-- Exercise materials --

───

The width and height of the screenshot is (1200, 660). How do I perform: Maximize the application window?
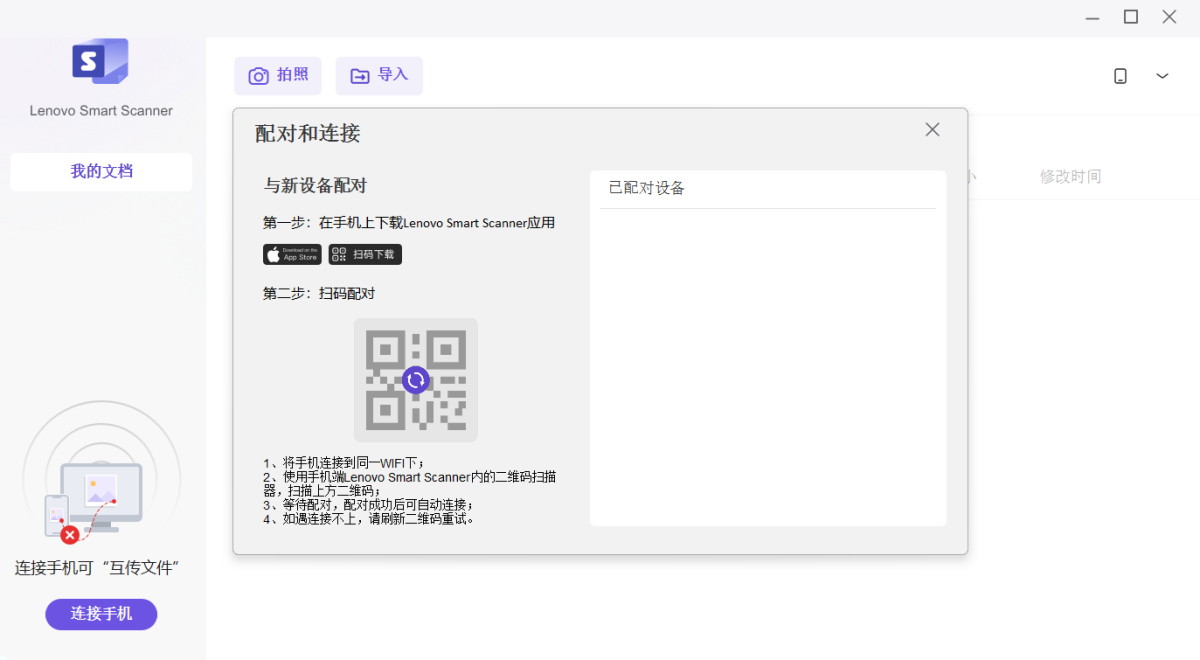[x=1130, y=17]
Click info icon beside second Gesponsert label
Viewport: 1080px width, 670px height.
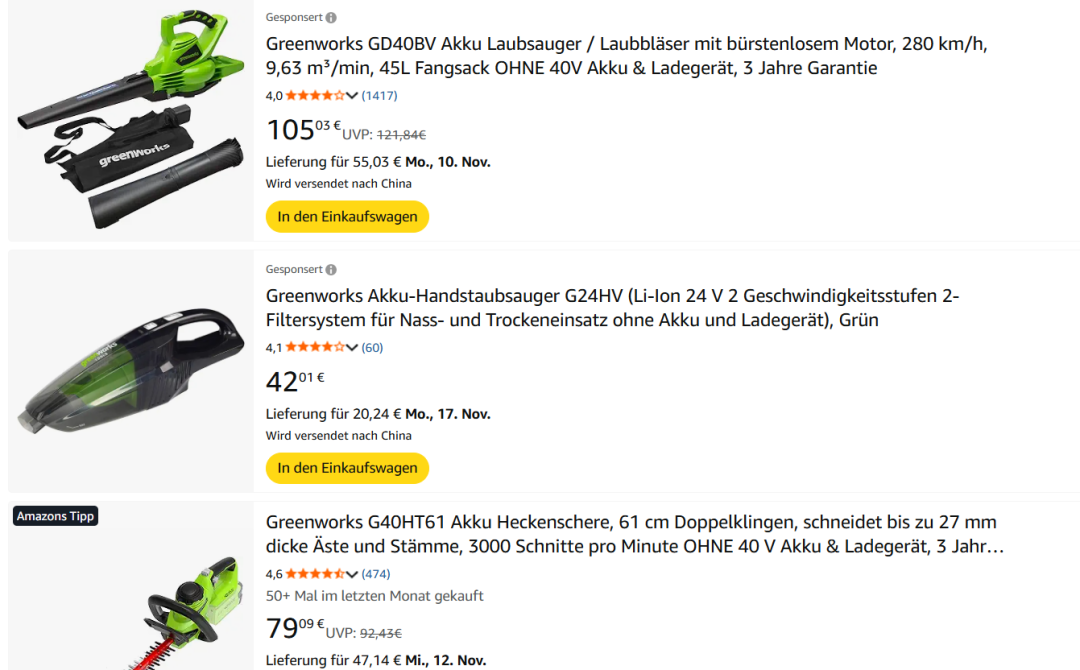pyautogui.click(x=331, y=270)
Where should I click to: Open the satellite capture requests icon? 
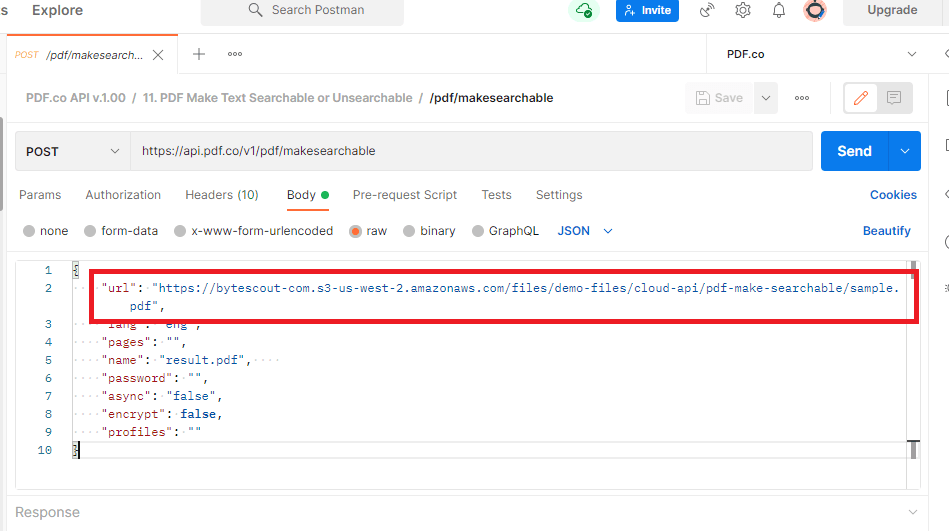pos(708,11)
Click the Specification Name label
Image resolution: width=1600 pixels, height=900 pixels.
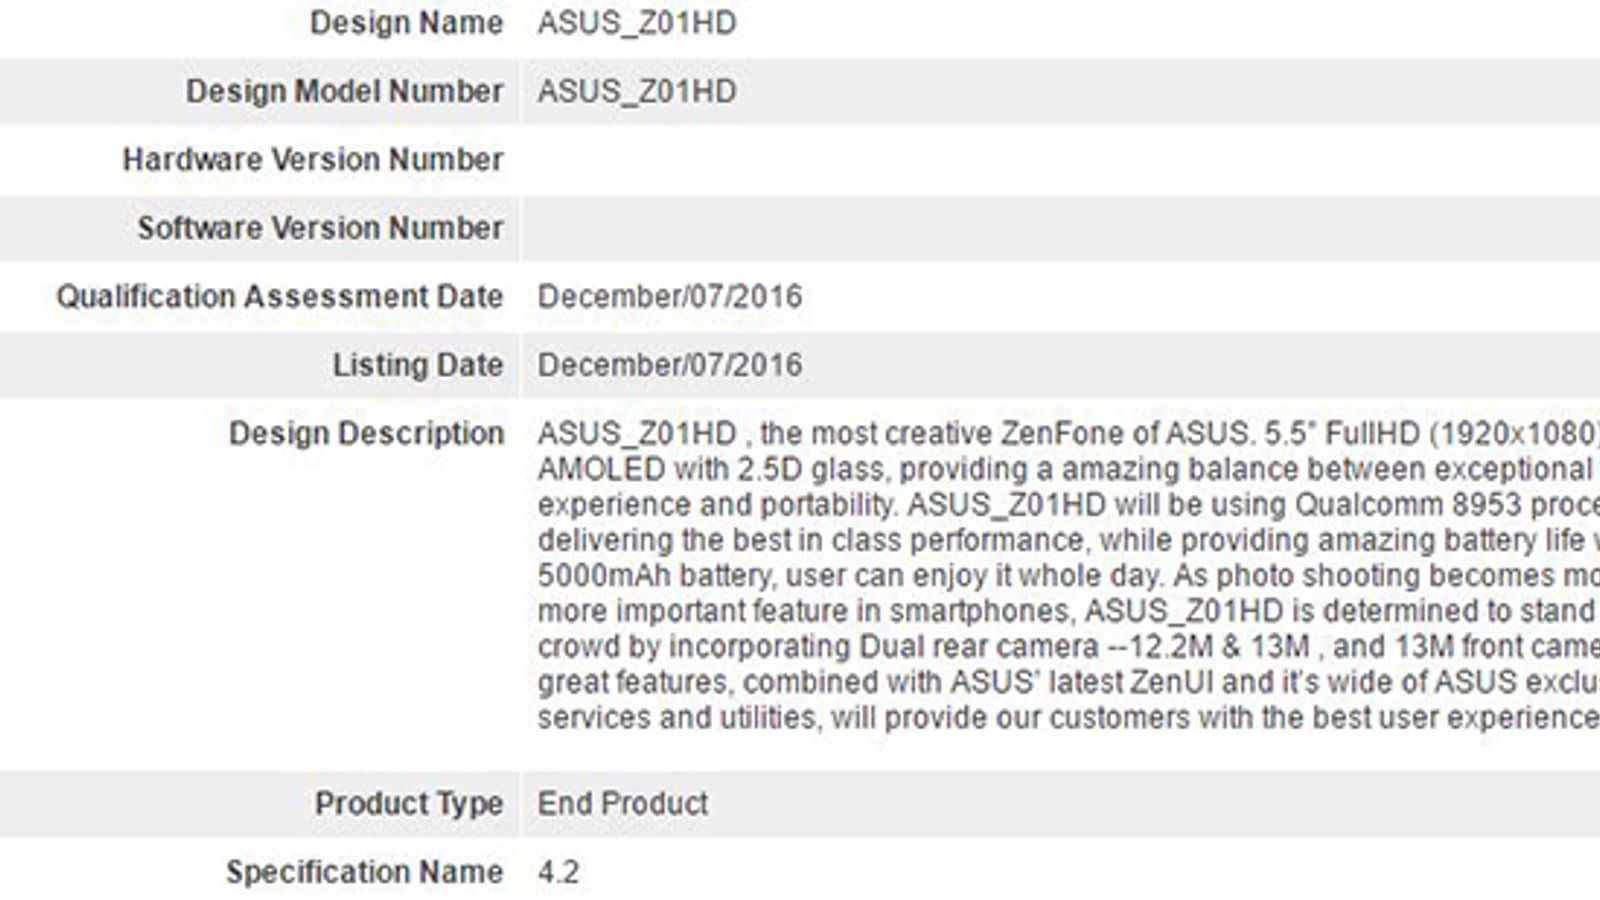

───

-- Exercise details --
With pictures omitted, reproduce exactly the lines from the line containing "Viewport: 1080px width, 670px height." through the end of the data above.

-- Exercise answer --
Viewport: 1080px width, 670px height.
pyautogui.click(x=331, y=270)
Where should I click to: Open the satellite capture requests icon? 
pos(708,11)
Click the Specification Name label
Image resolution: width=1600 pixels, height=900 pixels.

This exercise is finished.